WORK INSTRUCTION:
Please return only the lines from the one showing "The height and width of the screenshot is (418, 799)." to the end of the entries, keeping both ends and dropping every picture.

Collected data:
##########

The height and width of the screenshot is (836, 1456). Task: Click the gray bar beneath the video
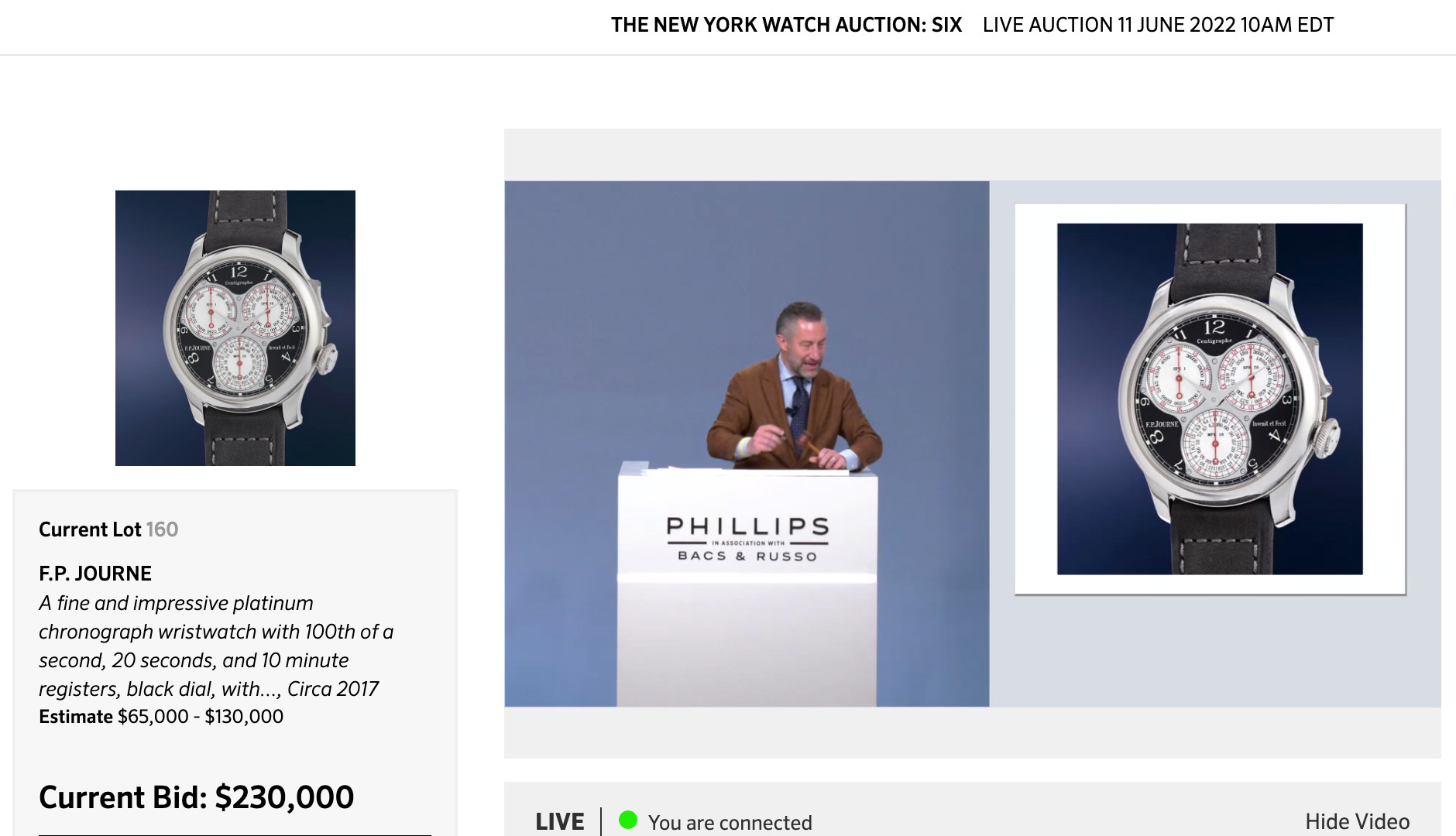coord(973,732)
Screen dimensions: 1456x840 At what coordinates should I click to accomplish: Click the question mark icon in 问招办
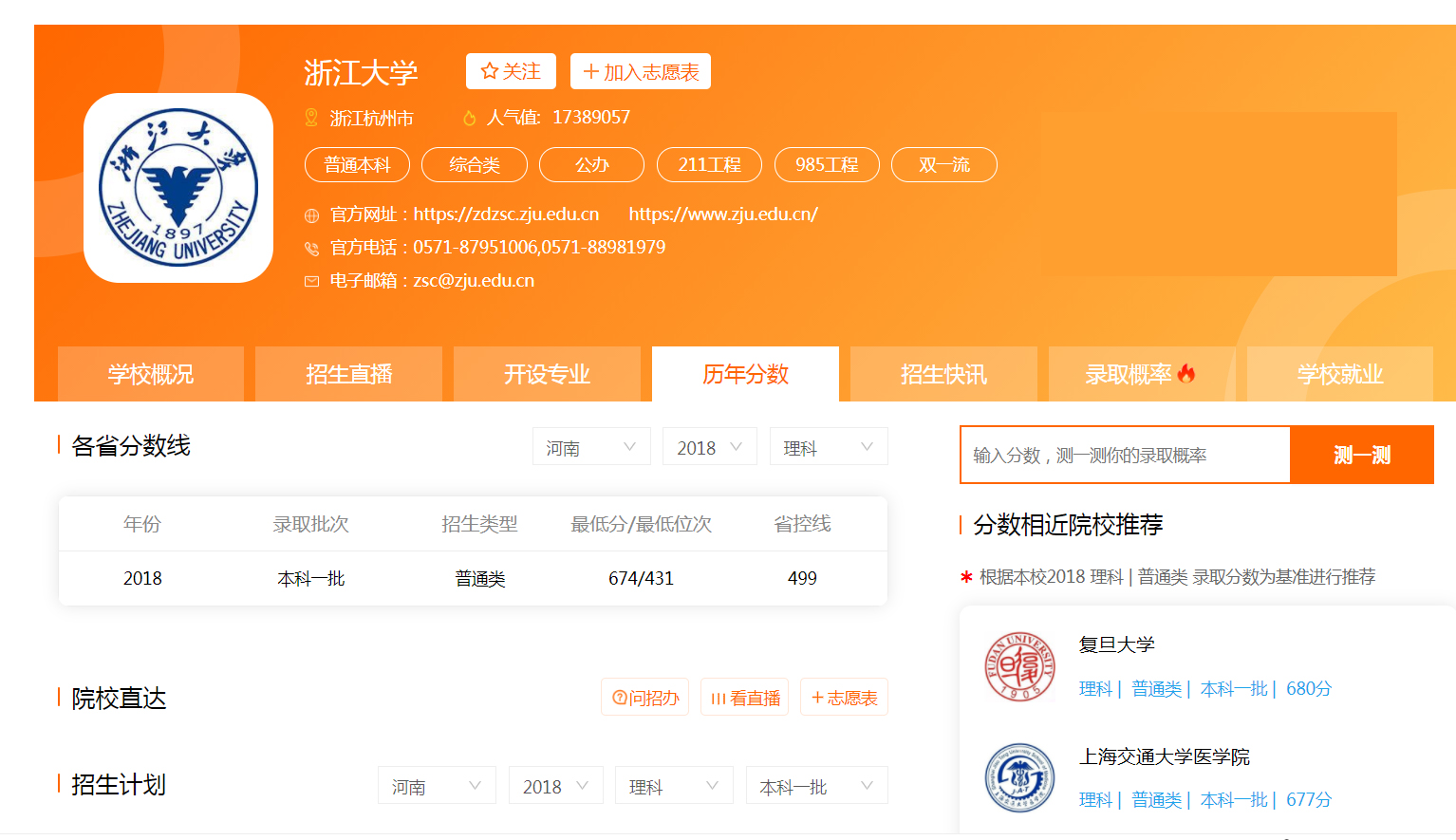(x=618, y=697)
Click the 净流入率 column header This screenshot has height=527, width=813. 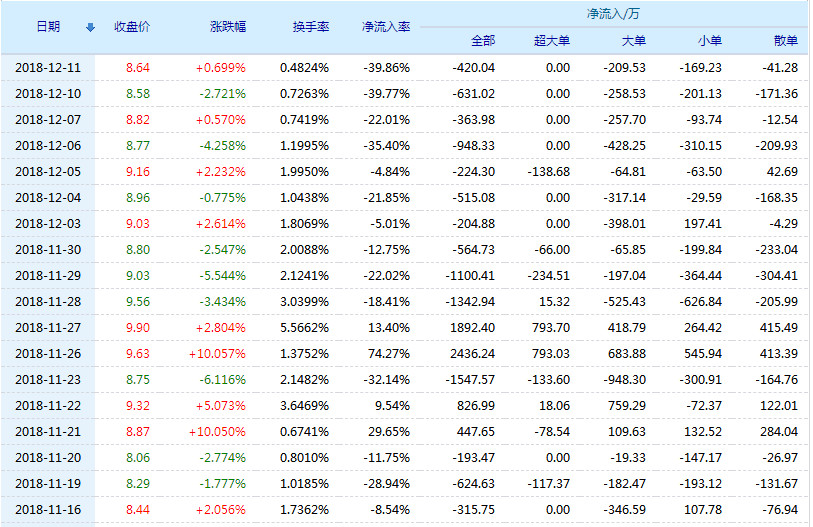[x=385, y=27]
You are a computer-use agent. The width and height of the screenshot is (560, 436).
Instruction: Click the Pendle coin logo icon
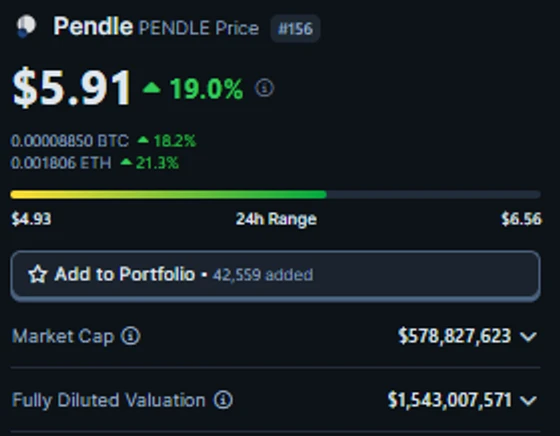coord(26,26)
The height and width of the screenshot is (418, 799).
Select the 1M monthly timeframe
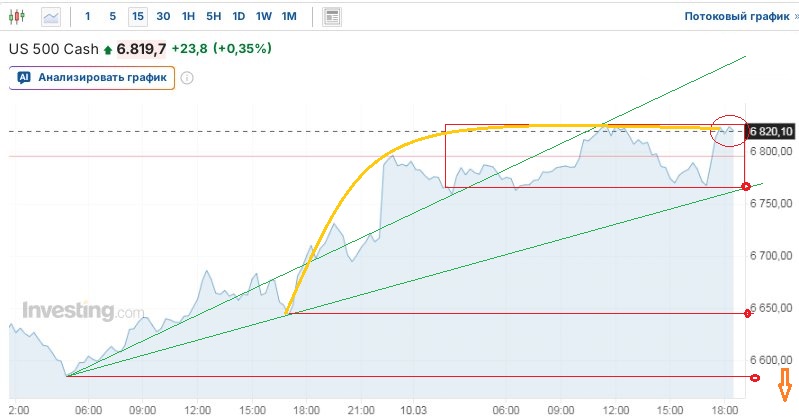click(x=289, y=17)
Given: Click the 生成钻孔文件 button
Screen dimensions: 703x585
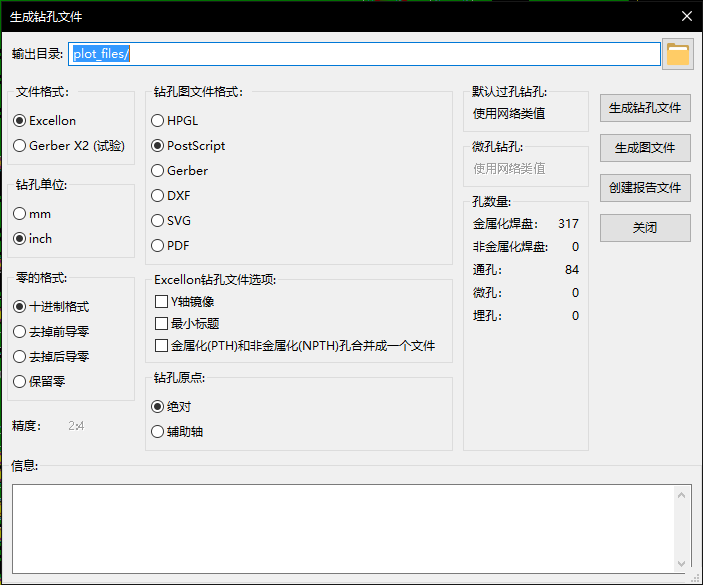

##########

SOLUTION FOR THIS EXERCISE:
The height and width of the screenshot is (418, 799).
Select the 1M monthly timeframe
click(x=289, y=17)
Given: Click the 生成钻孔文件 button
Screen dimensions: 703x585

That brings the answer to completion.